BUOY LARUE: Half chamber. Half rock. Exactly.
In 2005, Michael Herrman was in a funk band and Adam Hoornstra was in the Eugene Symphony. In 2007, they were in a band together.
After Michael disbanded the decidedly funky Life After Liftoff in late ‘05, he was able to focus on a musical experiment he’d been ruminating on for some time; one that allowed him to combine his long history in rock with his longstanding love of classical music. In November of 2006 while living in Seattle, he created an EP using this six-piece chamber-rock concept, which would become a roadmap for Buoy LaRue.
Learning the language
Once back in Portland, Michael recruited some of Portland’s best rock and classical musicians: Adam Hoornstra (Oregon Ballet, Eugene Symphony) on viola, Adam East (Sweetjuice, Casey Neill) on piano, Keiko Araki (Oregon Symphony) on violin, Steve Drizos (Jerry Joseph and the Jack Mormons) on drums, and Audrey Wang (Vancouver Symphony Orchestra) on bass.
With half the band members from the rock world and half classically trained, there was one small hiccup in this otherwise harmonious combination: language.
“We didn’t know how to talk to each other,” Herrman recalls. “Steve and I would say, ‘Let’s go to the top of that last verse,’ and we’d get…‘Wait…what measure is that?’. We had to learn each other’s language.”
And after one last hiccup was worked out (Audrey Wang’s scheduling conflicts forced her leave the band and she was replaced with Will Amend of Echo Helstrom), the band moved forward quickly, creating lushly orchestrated rock songs that range from sweetly ethereal to symphonically head-banging. In October of 2007, they began recording their first record, the warm, melancholy, string-laden musical poetry of “Spin Out of This.”

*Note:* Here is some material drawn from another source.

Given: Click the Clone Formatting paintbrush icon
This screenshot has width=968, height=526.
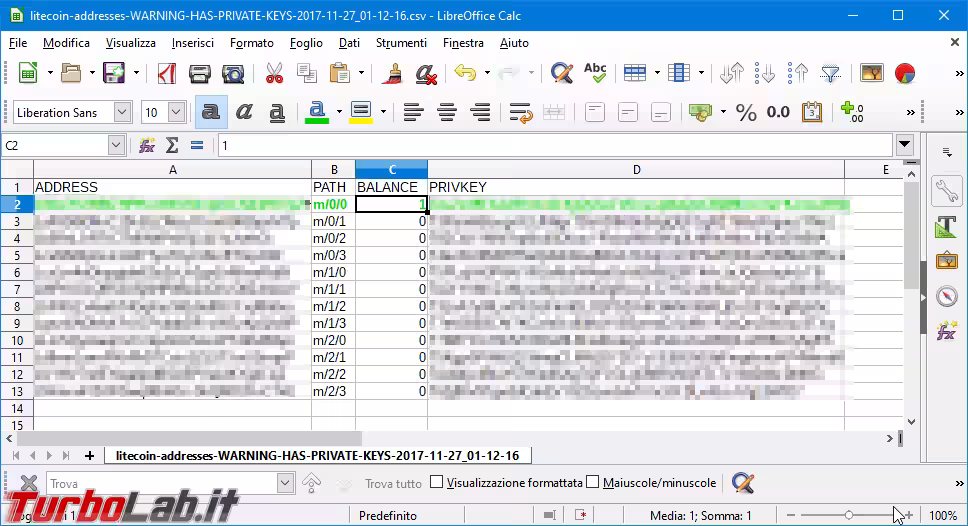Looking at the screenshot, I should pyautogui.click(x=393, y=73).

The record: haunted and haunting.
Producer Jim Brunberg of Mississippi Studios had an idea: do all the recording at an abandoned Masonic temple in North Portland.
“They were an unorthodox band, so it made sense to record them in an unorthodox place—why not an old haunted building with decaying walls and fire damage?,” Brunberg notes. “They were adventurous souls.”
Illuminated by candles and “warmed” by small and ineffectual space heaters, the band played through the night and through the cold in fingerless gloves and enough layers to rival that kid in “A Christmas Story.” And it payed off.
Landing perfectly between staid chamber music and histrionic pop, \"Spin\" unfolds stunningly from the sweet \"Blues and Cries\" to the melancholy regret of \"Feeling So,\" and ends with \"All of This,\" a gorgeous testament to learning from the past and surrendering to the future. And the single, \"Spin Out of This\" beautifully conveys the excitement and confusion of a tempting situation best ended sooner rather than later.
“Their arrangements are as strange and beautiful as the settings,” Brunberg concludes.
“The songs came to life and evolved as we progressed. This record was nurtured by the burnt-out hull of a turn-of-the-century landmark that had previously sat cold and unloved. The music was more than enough to warm it up.”